Tyrone coach was written off by some but he is still his county’s inspiration

THIS year, for the first time, Mickey Harte is wearing an ear piece on the side line during matches. It has been a staple match-day accessory for inter-county managers for years but Harte had resisted the fashion and the extra line of dialogue. He made sure to have a wise senior counsel by his side but most of all he trusted his own counsel.

The suggestion is that his son Mark, a former Tyrone player, is his third eye in the stand and that would tally with the management eco-system Harte has always cultivated: tight, small, close, trusted. The modern trend in GAA management is to go large: an orchestra of wind and brass arranged around the conductor. Dublin football has more than 20 people involved, so do the Clare hurlers.

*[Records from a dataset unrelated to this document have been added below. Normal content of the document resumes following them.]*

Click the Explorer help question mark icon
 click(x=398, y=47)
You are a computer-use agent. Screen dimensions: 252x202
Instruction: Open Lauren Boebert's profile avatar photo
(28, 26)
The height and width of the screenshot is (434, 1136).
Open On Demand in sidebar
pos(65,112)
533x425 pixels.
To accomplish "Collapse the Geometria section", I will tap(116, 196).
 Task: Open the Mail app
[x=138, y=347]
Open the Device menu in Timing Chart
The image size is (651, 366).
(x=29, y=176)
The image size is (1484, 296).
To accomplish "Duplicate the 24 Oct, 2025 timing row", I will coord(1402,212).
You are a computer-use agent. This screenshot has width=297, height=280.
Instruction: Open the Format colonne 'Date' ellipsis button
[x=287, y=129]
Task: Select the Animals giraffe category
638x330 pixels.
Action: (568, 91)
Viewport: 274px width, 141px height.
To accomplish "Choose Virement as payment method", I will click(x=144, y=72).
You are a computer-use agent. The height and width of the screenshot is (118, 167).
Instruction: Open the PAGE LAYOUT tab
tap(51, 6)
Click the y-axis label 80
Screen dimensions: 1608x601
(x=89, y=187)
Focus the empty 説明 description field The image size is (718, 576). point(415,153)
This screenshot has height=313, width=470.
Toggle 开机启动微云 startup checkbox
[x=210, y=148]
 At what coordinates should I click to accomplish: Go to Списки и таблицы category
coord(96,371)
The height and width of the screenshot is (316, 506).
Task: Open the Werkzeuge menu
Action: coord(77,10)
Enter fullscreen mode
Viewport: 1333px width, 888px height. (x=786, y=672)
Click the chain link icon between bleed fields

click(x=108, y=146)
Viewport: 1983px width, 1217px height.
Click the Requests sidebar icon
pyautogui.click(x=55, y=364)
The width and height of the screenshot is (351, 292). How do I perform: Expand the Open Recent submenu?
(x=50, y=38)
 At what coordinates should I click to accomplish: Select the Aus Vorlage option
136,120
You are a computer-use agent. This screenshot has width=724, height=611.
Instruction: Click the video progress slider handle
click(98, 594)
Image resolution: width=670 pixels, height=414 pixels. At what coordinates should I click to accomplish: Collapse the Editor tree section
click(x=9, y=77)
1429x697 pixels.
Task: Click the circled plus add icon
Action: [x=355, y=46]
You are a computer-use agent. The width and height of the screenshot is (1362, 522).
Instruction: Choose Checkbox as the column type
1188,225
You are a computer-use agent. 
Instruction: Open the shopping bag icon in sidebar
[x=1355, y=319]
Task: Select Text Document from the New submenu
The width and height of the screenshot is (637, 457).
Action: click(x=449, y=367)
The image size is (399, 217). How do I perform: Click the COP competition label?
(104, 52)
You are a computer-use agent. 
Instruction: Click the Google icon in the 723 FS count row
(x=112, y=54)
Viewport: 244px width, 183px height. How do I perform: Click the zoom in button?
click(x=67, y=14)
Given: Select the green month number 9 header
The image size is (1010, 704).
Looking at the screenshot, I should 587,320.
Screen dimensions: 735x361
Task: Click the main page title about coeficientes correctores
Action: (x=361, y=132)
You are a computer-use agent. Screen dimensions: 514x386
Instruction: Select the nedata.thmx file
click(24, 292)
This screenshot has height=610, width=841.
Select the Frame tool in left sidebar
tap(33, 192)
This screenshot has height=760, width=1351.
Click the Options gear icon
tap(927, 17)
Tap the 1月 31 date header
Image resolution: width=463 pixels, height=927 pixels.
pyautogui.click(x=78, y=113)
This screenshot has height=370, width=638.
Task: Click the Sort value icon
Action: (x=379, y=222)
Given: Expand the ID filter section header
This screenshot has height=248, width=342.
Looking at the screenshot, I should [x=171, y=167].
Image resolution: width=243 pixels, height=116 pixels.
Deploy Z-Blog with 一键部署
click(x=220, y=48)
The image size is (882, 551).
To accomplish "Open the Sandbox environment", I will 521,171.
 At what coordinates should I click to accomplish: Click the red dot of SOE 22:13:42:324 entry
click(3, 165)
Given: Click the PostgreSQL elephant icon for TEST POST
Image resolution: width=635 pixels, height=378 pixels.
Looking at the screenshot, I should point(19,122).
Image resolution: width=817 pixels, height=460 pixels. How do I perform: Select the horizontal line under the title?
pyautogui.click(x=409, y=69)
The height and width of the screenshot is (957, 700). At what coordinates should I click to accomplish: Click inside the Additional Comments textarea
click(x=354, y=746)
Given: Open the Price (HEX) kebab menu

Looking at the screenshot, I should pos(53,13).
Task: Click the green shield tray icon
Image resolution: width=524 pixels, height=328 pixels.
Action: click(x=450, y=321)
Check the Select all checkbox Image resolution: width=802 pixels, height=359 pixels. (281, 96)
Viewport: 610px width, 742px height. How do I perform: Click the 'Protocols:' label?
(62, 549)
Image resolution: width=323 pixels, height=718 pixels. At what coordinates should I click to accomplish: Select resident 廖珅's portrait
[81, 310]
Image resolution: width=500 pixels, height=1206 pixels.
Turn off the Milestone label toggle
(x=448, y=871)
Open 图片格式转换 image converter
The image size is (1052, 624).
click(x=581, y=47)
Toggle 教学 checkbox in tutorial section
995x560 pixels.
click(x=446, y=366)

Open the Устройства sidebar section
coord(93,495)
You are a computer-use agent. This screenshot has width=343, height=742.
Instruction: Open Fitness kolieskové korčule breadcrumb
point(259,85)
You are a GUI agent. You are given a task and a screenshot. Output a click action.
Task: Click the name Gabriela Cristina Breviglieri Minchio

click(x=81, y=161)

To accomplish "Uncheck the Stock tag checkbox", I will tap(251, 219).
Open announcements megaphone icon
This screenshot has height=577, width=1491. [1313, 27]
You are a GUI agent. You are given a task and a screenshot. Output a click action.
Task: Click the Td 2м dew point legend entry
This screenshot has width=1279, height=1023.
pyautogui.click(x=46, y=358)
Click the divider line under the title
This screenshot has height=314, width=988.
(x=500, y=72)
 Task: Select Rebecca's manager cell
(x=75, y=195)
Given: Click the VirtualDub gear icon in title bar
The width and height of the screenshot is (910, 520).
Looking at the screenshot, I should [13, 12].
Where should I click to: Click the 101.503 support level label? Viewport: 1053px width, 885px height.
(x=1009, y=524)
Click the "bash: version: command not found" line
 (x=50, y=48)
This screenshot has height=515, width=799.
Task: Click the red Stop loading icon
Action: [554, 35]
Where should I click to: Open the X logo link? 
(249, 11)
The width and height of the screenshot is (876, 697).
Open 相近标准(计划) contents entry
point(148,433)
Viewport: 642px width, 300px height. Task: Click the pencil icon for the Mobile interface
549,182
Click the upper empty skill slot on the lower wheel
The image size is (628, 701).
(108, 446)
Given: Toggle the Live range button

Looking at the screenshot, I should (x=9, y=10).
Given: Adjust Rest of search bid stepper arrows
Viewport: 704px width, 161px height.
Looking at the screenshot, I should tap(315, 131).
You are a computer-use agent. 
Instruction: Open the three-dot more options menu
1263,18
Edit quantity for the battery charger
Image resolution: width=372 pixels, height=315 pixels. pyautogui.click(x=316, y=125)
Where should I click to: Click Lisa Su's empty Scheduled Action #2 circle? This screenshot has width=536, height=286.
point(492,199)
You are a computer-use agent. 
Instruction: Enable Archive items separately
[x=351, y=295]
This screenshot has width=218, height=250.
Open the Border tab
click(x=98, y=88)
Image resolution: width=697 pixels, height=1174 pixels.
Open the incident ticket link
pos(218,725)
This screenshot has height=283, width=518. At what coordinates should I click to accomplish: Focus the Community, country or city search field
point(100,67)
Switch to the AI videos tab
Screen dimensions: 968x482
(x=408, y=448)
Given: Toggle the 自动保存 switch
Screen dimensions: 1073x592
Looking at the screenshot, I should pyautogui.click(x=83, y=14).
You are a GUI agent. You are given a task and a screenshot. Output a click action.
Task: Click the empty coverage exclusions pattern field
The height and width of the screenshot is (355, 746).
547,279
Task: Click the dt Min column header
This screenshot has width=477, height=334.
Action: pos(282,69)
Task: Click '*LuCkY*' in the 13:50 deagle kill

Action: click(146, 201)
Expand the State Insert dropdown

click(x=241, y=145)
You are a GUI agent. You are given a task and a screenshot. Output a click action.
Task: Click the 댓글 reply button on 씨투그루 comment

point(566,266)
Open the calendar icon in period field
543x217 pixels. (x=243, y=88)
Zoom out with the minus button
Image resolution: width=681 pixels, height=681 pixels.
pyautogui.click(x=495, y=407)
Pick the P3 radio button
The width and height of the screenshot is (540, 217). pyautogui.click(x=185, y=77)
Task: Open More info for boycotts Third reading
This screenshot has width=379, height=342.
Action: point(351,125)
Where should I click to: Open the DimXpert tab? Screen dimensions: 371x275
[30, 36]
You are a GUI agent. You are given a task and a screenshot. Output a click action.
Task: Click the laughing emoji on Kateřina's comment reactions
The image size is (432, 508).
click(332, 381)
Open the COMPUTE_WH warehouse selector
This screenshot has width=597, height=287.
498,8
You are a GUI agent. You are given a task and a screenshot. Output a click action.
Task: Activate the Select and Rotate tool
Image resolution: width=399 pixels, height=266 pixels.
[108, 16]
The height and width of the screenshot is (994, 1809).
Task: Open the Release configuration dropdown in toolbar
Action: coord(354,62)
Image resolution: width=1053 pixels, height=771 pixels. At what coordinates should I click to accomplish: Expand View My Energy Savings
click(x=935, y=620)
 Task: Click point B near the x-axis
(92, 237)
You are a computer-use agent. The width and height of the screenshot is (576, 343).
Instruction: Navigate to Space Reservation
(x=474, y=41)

Tyrone? A small band of session musicians.

That is how he always played it. During the decade when he managed the Tyrone minors and under-21s the only other member of his management team was
Fr Gerard McAleer. When Harte and McAleer took over the senior team for the 2003 season Paddy Tally was added to the ticket as team trainer. One plus two was his preference.

Within that structure there was a strict hierarchy: Harte picked the team. He invited the input of others but team selection wasn’t arrived at by consensus or by committee. “Mickey would take on board what I was saying,” says Tony Donnelly, part of Harte’s management for 10 years and a close friend for more than 30 years, “but the ultimate team selection was his. He wanted to hear your opinions and you felt part of the process. But the final say, of course, was Mickey’s.”

Harte’s relationship with Paddy Tally broke down on precisely on that point. “I discovered he was he was talking to influential players outside of training sessions about certain team selections,” wrote Harte in his autobiography. “Paddy’s role never prescribed any involvement in picking the team.”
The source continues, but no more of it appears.